El resultado de la acción, si seguimos el relato de Parra, parece haber sido la quema de las dos embarcaciones galas, aunque la marea vaciante y un viento contrario les jugó la mala pasada de hacer varar la barca cerca del enemigo, que la destruyó después de un duro enfrentamiento. La embarcación española llevaba a bordo un cañón de a 16 y dos obuses, dotación que nos permite hacernos una idea del armamento de que solían estar provistas las unidades sutiles del estuario. Probablemente es al mismo Lorenzo Parra a quien se refiere en septiembre de 1810 el general Copons como “comandante de las Fuerzas Sutiles de Huelva”, indicando que este ha interceptado una comunicación francesa “en la que se manifiestan las operaciones que tratan de ejecutar los enemigos”31. Ello evidencia la destacable labor de estas fuerzas no solo en el hostigamiento de los soldados y posiciones napoleónicas, sino también en labores de vigilancia e información que podían llegar a ser cruciales en el desarrollo general de la guerra.
Otro militar, el capitán de fragata José de Saavedra y López, figura como comandante de la “división de faluchos cañoneros del apostadero de Guelva (sic)” a finales de la primavera de 1810. En agosto del mismo año, y dentro del lógico clima de enardecimiento patriótico fomentado desde Cádiz, la prensa española aplaudía la actuación de los “dignos oficiales, tropa y marinería que se emplea en el servicio de las fuerzas sutiles destinadas en la costa de Poniente”, destacando “su verdadero patriotismo desde el momento en que se les comisionó hasta la fecha”. Según estas informaciones, Saavedra había efectuado en el mes de junio sendos desembarcos con su división en la orilla del Tinto controlada por el enemigo, poniéndolo en fuga las dos veces. Aunque nos referiremos a ambas acciones y a otras similares de estas fuerzas en el apartado siguiente, reseñemos aquí, porque así lo hacía la prensa a que aludimos, los nombres de dos oficiales vinculados a esta unidad, el capitán José González Cranda y el teniente de navío Manuel Torrontegui. De este último sabemos que mandaba una lancha cañonera conocida como la “número 2”.
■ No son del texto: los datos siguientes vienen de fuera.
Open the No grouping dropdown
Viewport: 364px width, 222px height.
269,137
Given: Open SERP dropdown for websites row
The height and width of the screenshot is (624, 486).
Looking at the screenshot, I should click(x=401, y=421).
Indudablemente la creación de esta división de fuerzas sutiles y su rápida consolidación en los primeros meses de la ocupación francesa contribuyó notablemente a la configuración de los frentes y a la progresiva estabilización de una zona de dominio español en la ría del Odiel, quedando el Tinto como espacio propicio para la confrontación abierta entre ambos contendientes. Salvo en momentos concretos que ya hemos comentado, eso dejaba al puerto de Huelva algo más resguardado de las acciones bélicas, conservando para los españoles su carácter de lugar de embarque privilegiado, sobre todo en la comunicación con Cádiz y con los puertos de la costa occidental onubense. Ejemplifican este asunto la recepción en la ciudad de las Cortes en febrero de 1810 de información estratégica a bordo de un místico llegado desde el puerto onubense34, o la llegada a Cádiz el 13 y el 23 de marzo de dicho año de un falucho portugués y otros cuatro barcos más, todos ellos salidos de Huelva, con víveres y noticias de primera mano sobre las posiciones francesas.